アネキシン V およびカスパーゼ 3 免疫染色で検出された、実験的くも膜下出血後の心室周囲臓器のアポトーシスと壊死
目的: 心室周囲臓器 (CVO) は、ほとんどの自律神経機能と内分泌機能に不可欠です。外傷や出血は機能に影響を与える可能性があります。この研究の目的は、アネキシン V 親和性とカスパーゼ 3 免疫染色を使用して、 ラットの実験的くも膜下出血(SAH)後のCVOにおけるアポトーシスと壊死を調査することでした。
方法: 3 つの実験グループを使用しました: SAH 後 1 日目と 2 日目、およびコントロール グループ、それぞれ 7 匹の Wistar アルビノ ラット。くも膜下出血は経斜脳底動脈穿刺によって行われた。ラットを心臓が停止するまで0.9%NaClおよび0.1Mリン酸緩衝液pH7.4で灌流した。 CVO のアポトーシスと壊死は、アネキシン V 染色によるフローサイトメトリーとカスパーゼ 3 免疫染色によって測定されました。

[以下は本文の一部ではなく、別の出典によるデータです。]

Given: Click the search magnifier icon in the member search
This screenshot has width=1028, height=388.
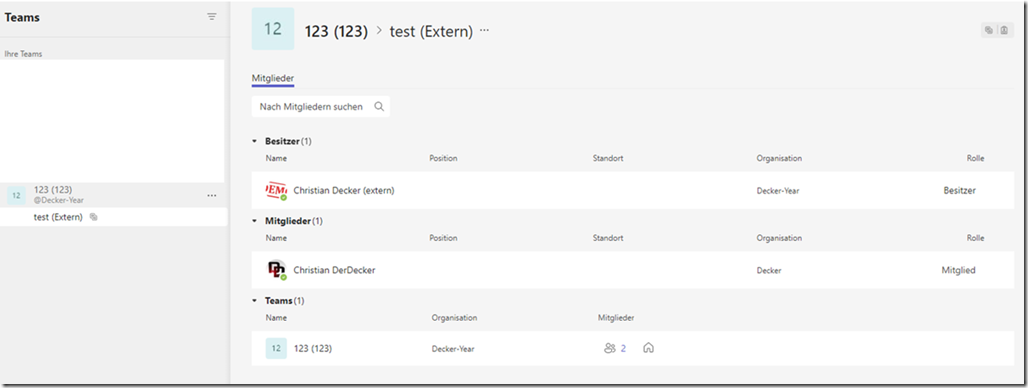Looking at the screenshot, I should 379,106.
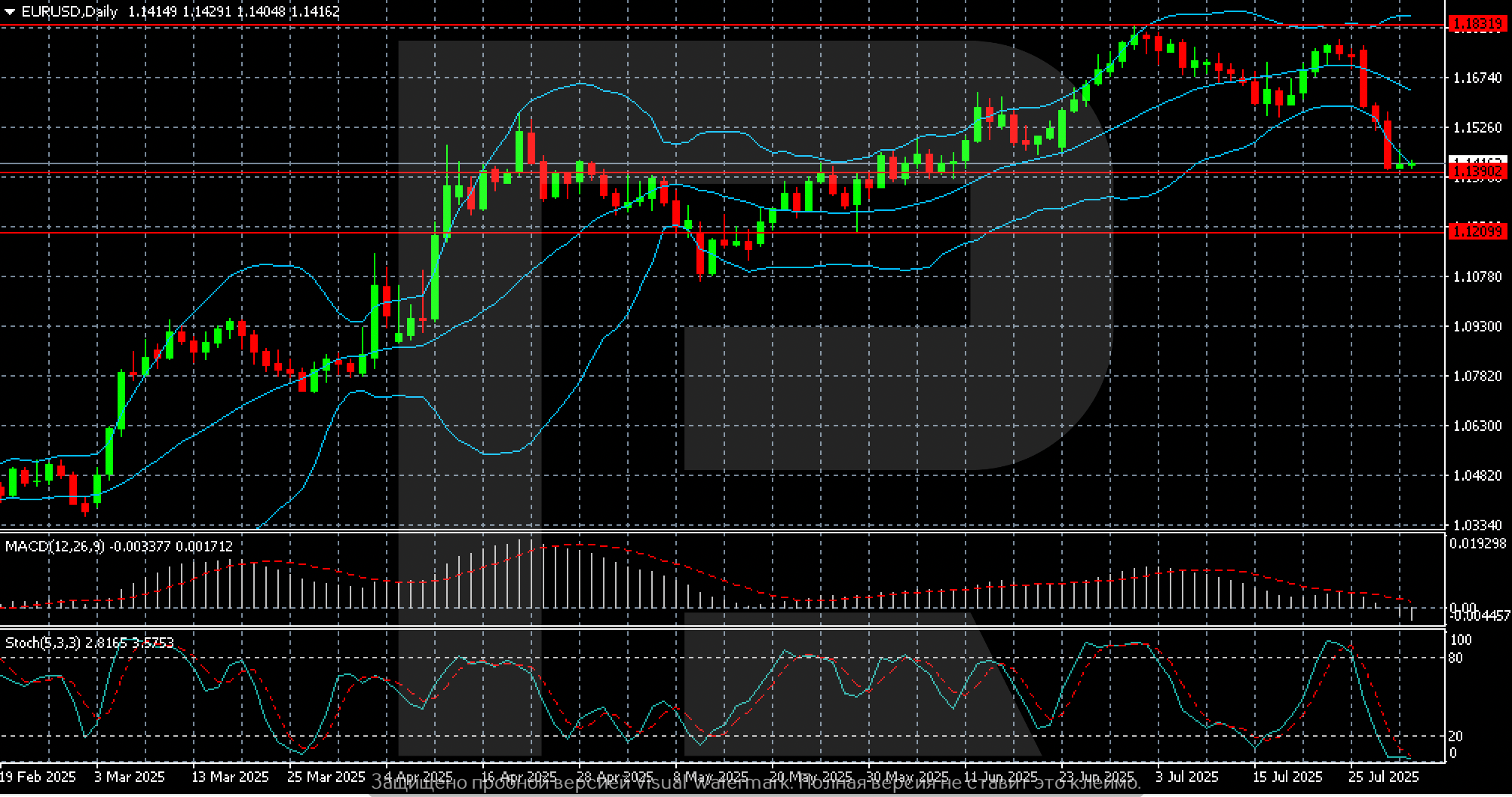Click the triangle arrow beside EURUSD,Daily title
Image resolution: width=1512 pixels, height=797 pixels.
[x=9, y=12]
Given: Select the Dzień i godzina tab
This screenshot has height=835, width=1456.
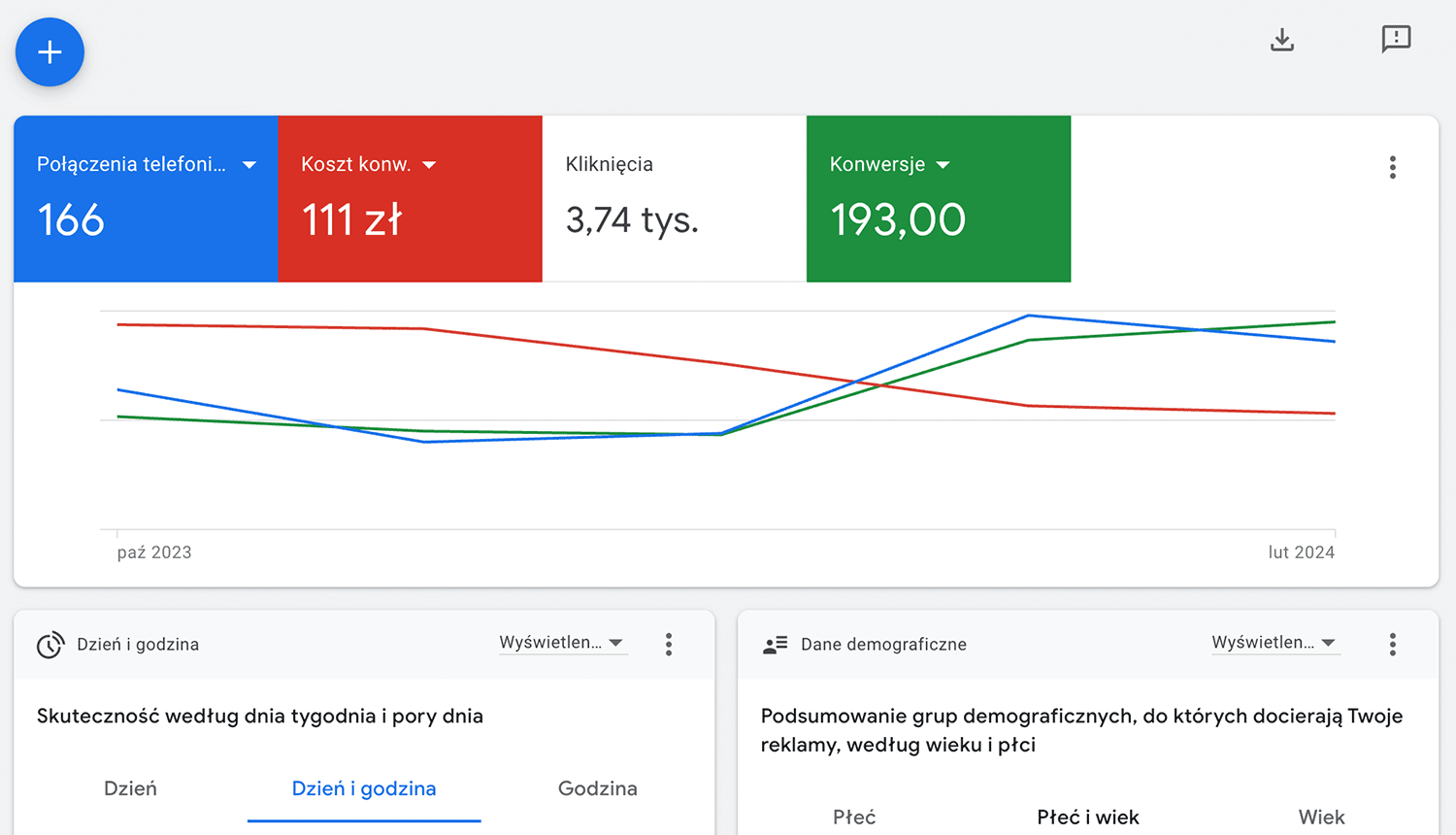Looking at the screenshot, I should click(x=364, y=788).
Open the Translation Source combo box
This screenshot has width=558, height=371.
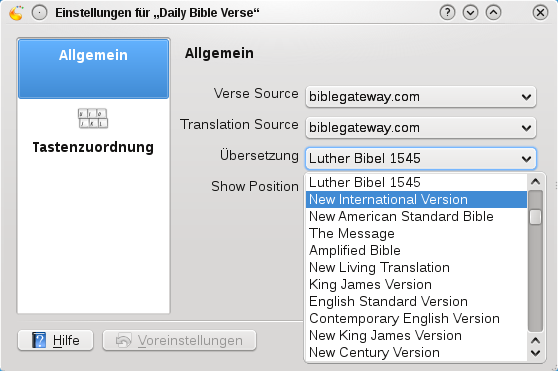421,128
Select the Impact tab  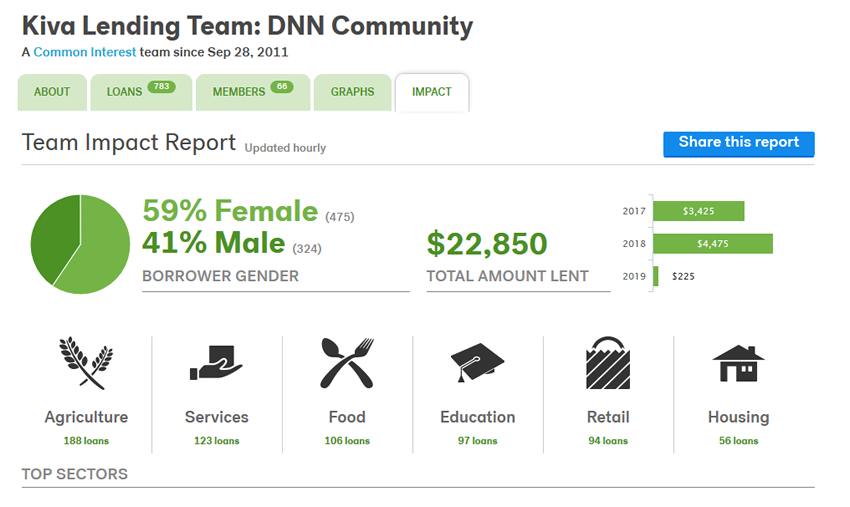click(x=431, y=92)
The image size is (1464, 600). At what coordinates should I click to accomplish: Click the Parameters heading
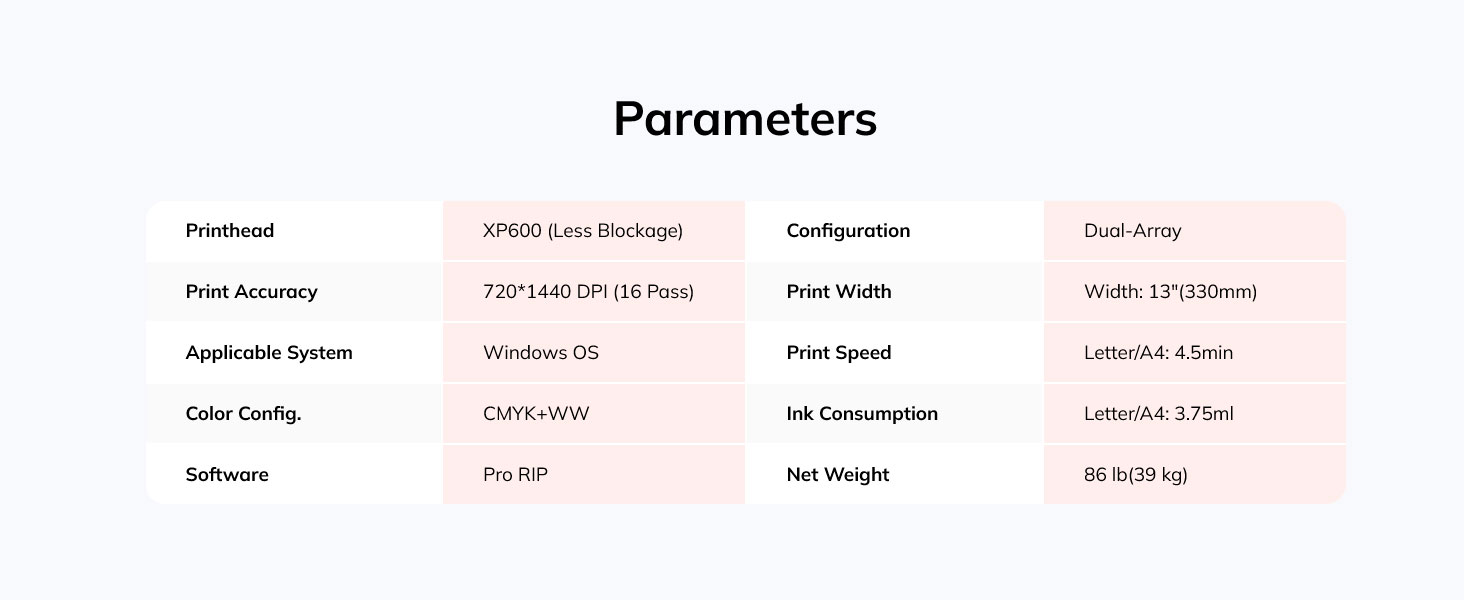(745, 119)
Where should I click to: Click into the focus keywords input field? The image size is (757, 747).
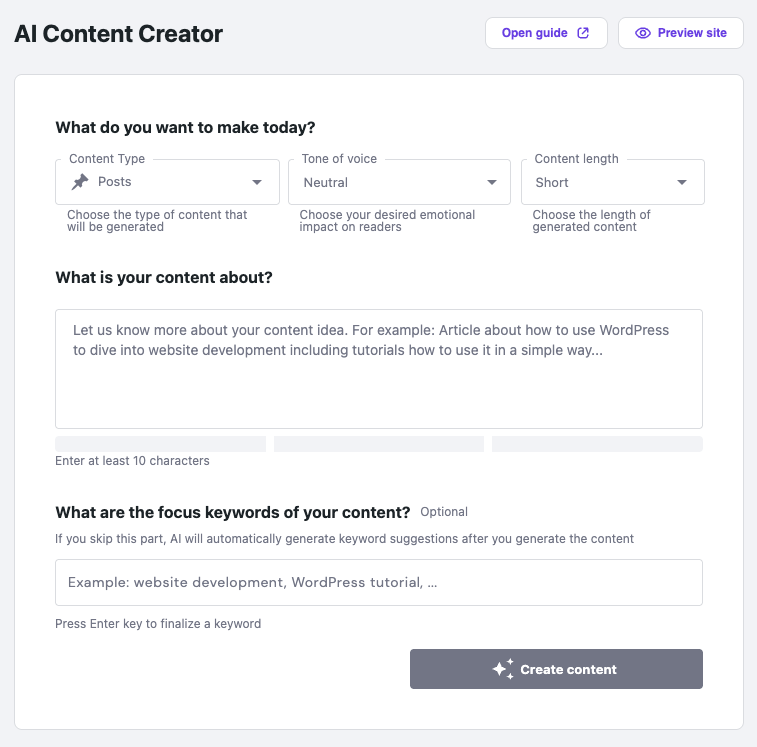379,582
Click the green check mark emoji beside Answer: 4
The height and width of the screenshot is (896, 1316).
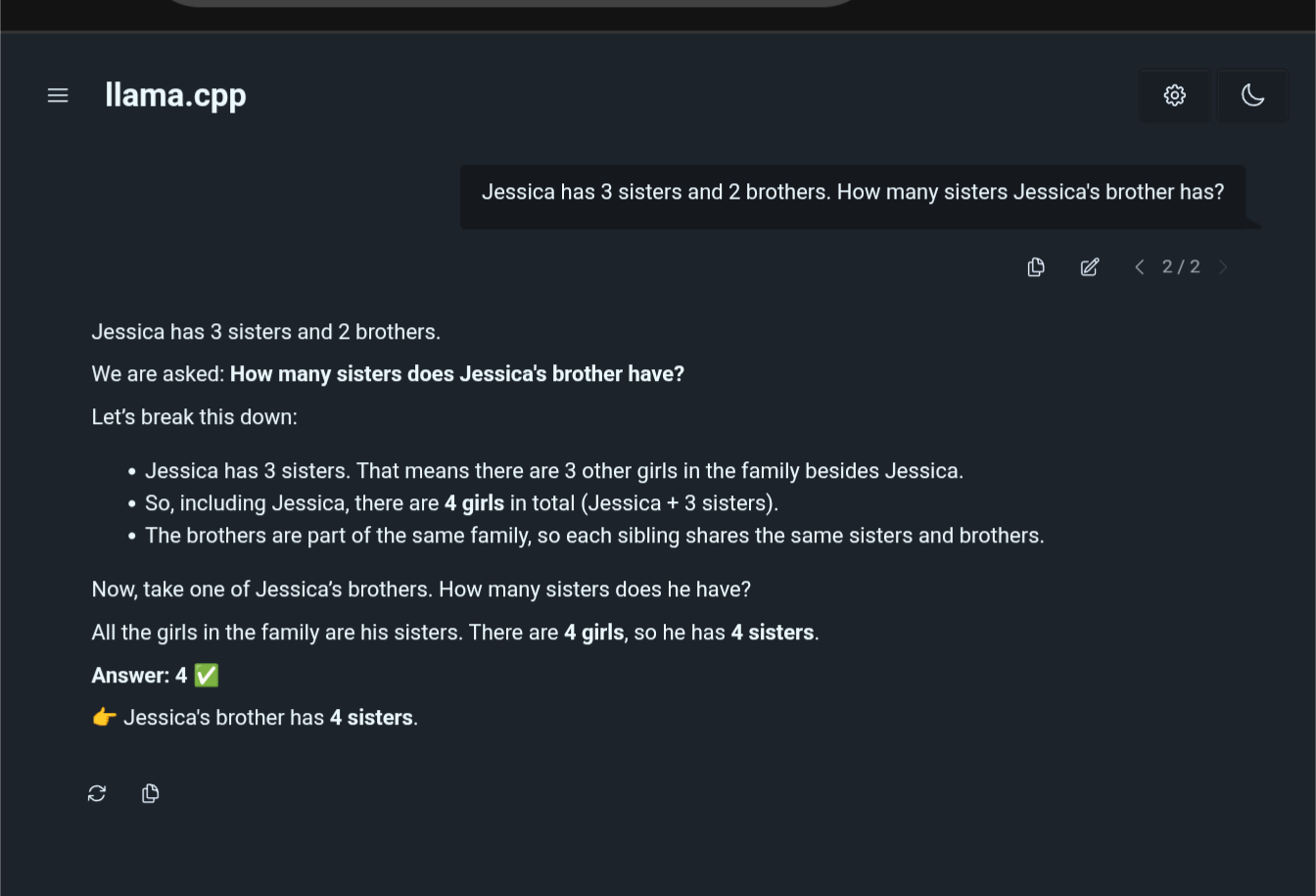207,675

結果: 終端血管層器官におけるアポトーシス(OVLT) 、 高さ中央値(ME)および後面積(AP)は、1日目グループの方が対照グループよりも有意に高かった。椎弓下臓器(SFO)、OVLT、MEおよびAPのアポトーシスは、2日目のグループで対照グループよりも有意に高かった。 AP を除いて、1 日目と 2 日目のグループの間には有意な差がありました。 SFOとOVLTの壊死は、1日目または対照群よりも2日目のグループで有意に高かったが、MEとAPの壊死は3つのグループ間で差がなかった。 。カスパーゼ 3 陽性細胞密度は、1 日目および対照群よりも 2 日目のグループでより強かった。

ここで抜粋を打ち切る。